How Does a Testamentary Trust Work?

Unlike many other kinds of trusts that are put into effect during an individual’s lifetime, a testamentary trust only comes into effect following their passing. As such, a testamentary trust works quite a bit differently than most trusts.

All trusts are created through a trust document. This is a document that sets out the rules of the trust. There are elements of the trust document that must be included to create a functioning trust legally. Still, the majority of what is in a trust document is focused on ensuring that the trust is used effectively based on your unique circumstances.

With a testamentary trust, the trust document is included as a part of the last will and testament. This means that the document does not go into effect until the individual has passed away. Since the grantor of the trust has already passed, any responsibility for managing the trust falls to the executor. It is their responsibility to act in accordance with the wishes of the trust, as well as the will as a whole.
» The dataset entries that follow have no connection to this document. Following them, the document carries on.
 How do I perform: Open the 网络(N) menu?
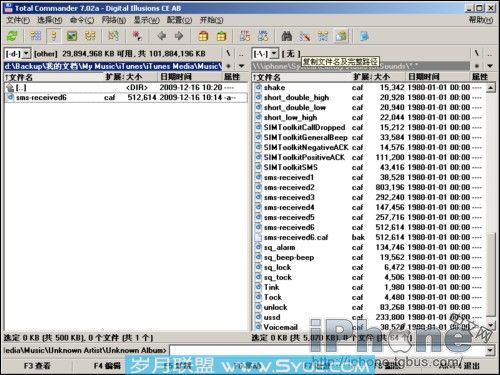click(x=114, y=20)
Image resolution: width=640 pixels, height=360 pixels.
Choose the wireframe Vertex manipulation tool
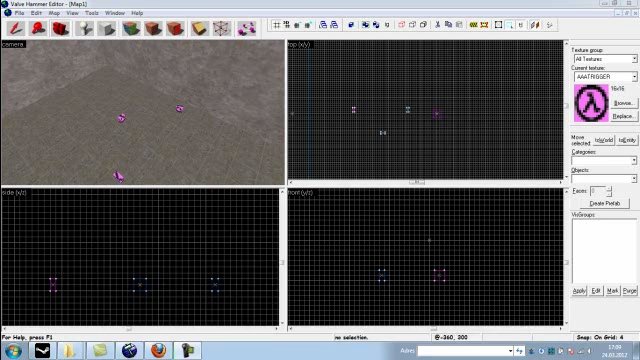[222, 29]
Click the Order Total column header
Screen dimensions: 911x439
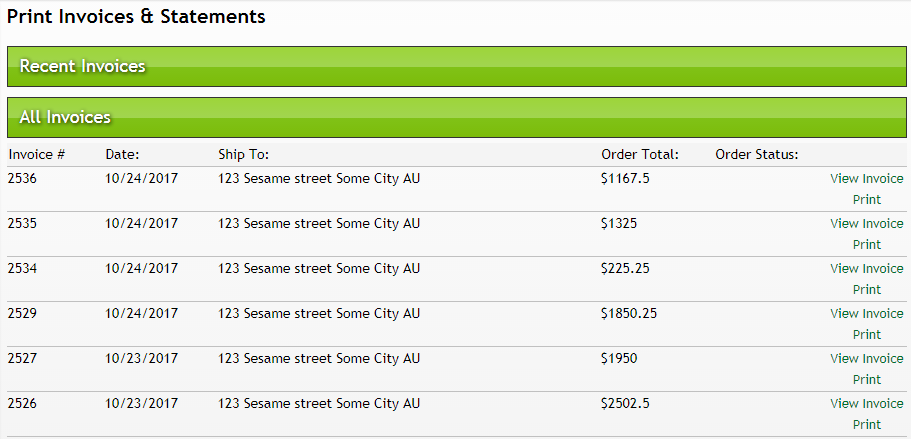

A testamentary trust may be used to help promote growth in your loved ones. For example, you may want your child to inherit a large sum of money. But because your child has shown themselves to be a bad decision-maker when it comes to money, you naturally are worried that they’ll just blow through their inheritance. The testamentary trust could be written in such a way as to require your child to reach a certain age before they receive their money. Alternatively, you may decide that the funds should be used for theirs education and so include language that specifies that the funds can be used for educational purposes but not for partying or vacationing.

What is Required to Make a Testamentary Trust?

A testamentary trust typically requires three individuals or parties. The first is the grantor, which is the individual who included the testamentary trust document as part of their last will and testament. Then there is the beneficiary, typically a family member or even a friend, that is to receive some kind of inheritance from the testamentary trust. The third figure is vitally important. A trustee is appointed by the trust document in order to manage the trust’s assets.

A testamentary trust cannot be started prior to the grantor’s passing. However, a testamentary trust doesn’t immediately go into effect upon their passing, either. The trust must first go through the probate process in order to authenticate the will. During this process, an executor will be named.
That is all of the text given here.